Piping Hot partners with UTS to find the right algae-rhythm for sustainable fibre

(Photo provided)

Australian surf brand Piping Hot has announced it has partnered with the University of Technology Sydney (UTS) to transform the global polyester industry.

UTS has been commissioned to undertake innovative biomaterial research involving developing textiles made from seaweed, as part of Piping Hot’s investment in its mission to protect the oceans.   

Climate scientists from the university will shortly start building a prototype bio-based solution that aims to sequester carbon from the ocean, helping to reduce the environmental impact of synthetic fibres.

“Most organisations through lack of understanding are unwilling to future-proof and disrupt their operational and bottom-line status quo for the greater good,” Piping Hot Australia CEO and managing director Stan Wan told Business News Australia.

“Purpose-driven businesses like ours who are willing to transform for the greater health of our planet understand both the urgency and opportunities in a sustainable future.”

Piping Hot aims to help families save money by focusing on scalable solutions, and all its products are made with 100 per cent sustainable materials.
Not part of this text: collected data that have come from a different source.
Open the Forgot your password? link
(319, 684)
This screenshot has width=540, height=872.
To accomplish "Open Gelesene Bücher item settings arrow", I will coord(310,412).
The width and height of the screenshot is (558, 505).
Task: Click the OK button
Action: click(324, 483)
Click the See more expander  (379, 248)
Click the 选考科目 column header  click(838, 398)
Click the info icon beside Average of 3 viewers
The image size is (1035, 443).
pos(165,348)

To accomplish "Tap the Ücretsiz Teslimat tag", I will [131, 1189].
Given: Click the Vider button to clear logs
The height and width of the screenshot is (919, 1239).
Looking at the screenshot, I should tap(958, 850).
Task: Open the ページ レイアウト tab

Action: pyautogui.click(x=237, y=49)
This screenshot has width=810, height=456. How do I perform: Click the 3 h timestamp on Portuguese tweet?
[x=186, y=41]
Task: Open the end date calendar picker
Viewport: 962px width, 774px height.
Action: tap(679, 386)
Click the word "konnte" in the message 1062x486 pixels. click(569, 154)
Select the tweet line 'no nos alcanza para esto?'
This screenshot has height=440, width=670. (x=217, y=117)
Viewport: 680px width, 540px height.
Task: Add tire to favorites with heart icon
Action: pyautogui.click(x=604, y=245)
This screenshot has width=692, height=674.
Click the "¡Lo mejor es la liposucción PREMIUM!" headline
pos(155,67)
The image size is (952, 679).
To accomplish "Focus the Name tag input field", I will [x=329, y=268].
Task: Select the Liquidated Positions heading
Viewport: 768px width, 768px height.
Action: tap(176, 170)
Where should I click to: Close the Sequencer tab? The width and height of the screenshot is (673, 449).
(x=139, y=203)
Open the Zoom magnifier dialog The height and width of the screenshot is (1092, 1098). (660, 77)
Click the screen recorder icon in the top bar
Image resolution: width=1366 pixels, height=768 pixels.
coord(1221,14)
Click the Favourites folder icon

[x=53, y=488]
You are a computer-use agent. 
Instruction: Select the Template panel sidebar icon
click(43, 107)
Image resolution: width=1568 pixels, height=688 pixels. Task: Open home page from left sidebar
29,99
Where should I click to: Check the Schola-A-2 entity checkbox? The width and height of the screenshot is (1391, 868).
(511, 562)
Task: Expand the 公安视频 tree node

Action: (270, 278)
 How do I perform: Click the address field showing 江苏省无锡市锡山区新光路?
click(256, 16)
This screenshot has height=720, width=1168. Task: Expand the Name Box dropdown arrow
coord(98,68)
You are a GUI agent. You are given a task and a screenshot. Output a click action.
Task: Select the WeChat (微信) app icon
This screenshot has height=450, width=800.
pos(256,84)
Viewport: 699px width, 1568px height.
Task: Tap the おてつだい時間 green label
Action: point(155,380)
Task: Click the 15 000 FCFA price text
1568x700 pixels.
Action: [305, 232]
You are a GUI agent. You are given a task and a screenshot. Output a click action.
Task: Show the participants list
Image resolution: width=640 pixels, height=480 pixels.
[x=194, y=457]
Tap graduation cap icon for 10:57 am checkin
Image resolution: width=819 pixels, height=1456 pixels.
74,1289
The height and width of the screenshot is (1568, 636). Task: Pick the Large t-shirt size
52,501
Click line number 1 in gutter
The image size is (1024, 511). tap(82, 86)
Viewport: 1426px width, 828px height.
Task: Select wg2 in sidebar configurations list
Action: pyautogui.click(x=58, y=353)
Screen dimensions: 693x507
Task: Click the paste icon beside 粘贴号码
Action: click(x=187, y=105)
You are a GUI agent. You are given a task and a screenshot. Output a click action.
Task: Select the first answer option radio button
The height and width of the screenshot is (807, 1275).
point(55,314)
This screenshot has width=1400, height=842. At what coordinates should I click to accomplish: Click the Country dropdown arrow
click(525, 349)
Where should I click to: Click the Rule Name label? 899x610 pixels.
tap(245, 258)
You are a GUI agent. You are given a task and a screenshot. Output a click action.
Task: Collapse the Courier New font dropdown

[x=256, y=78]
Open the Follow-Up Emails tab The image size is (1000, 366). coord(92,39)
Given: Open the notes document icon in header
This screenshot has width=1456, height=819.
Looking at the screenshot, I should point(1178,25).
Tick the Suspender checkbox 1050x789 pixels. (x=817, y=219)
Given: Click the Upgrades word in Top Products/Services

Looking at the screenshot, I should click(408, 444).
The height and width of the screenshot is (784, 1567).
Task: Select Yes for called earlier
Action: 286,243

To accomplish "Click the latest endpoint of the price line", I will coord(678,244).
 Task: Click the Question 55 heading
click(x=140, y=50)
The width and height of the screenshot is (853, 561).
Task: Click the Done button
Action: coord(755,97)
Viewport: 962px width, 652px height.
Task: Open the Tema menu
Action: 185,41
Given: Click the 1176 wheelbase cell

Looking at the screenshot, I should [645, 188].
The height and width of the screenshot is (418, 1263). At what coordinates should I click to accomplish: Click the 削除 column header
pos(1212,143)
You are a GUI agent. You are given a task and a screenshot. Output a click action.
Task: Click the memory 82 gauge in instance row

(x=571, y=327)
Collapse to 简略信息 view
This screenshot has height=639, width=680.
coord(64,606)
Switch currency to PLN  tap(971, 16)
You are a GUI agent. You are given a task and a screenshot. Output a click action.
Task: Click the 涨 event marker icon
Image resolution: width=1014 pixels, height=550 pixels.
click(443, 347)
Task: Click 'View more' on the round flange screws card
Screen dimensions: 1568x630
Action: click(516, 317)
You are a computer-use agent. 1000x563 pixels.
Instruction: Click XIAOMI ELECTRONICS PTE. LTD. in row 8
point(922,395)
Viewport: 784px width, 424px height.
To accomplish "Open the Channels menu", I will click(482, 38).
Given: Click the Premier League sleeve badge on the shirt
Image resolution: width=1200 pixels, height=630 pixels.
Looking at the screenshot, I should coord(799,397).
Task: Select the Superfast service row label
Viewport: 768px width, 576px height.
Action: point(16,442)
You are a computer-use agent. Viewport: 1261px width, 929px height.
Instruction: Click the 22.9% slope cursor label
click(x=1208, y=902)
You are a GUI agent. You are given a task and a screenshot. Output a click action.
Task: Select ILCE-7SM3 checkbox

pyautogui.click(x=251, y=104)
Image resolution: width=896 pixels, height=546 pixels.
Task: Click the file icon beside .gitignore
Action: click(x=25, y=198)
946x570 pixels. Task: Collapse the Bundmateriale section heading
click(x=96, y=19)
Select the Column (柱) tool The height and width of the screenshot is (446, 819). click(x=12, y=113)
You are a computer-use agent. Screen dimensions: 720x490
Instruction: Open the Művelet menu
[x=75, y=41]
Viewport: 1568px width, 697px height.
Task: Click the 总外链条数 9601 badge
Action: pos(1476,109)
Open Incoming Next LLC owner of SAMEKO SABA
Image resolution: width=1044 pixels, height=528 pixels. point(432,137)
The business uses recycled polyester for its swim, apparel, accessories and footwear, which uses 62 per cent less energy, 99 per cent less water, and expels 35 per cent less waste than conventional polyester.

"It is an honour and privilege to partner with the distinguished Professor Peter Ralph and the UTS Climate Change Cluster,” Wan said.

“As part of Piping Hot's mission to defend the oceans, our purpose-led investment into marine biotechnology and material science is of vital importance.

“Together, we intend to impact change through marine science and transform the industry's reliance on fossil fuels.”

Wan believes Australia has so much untapped potential and could lead the world in the area of marine biotechnology and calls on the Australian government to do more to support marine biodiversity innovation and initiatives to protect Australia’s coastal and ocean habitats.

"We are delighted to be collaborating with Piping Hot on this exciting research project,” director, UTS climate change cluster Professor Peter Ralph said.

“The UTS Climate Change Cluster and Piping Hot are equally committed to a more sustainable future for our planet, and the development of sustainably sourced materials is crucial to achieving that goal. 

“Developing new nature-derived alternatives for the fashion and textile industries has the potential to revolutionise products and their impact on the oceans."

Piping Hot is a signatory to the UN Global Compact, the world’s largest corporate sustainability initiative, aimed at strengthening sustainable business practices to scale up impact and shape the world’s sustainability agenda.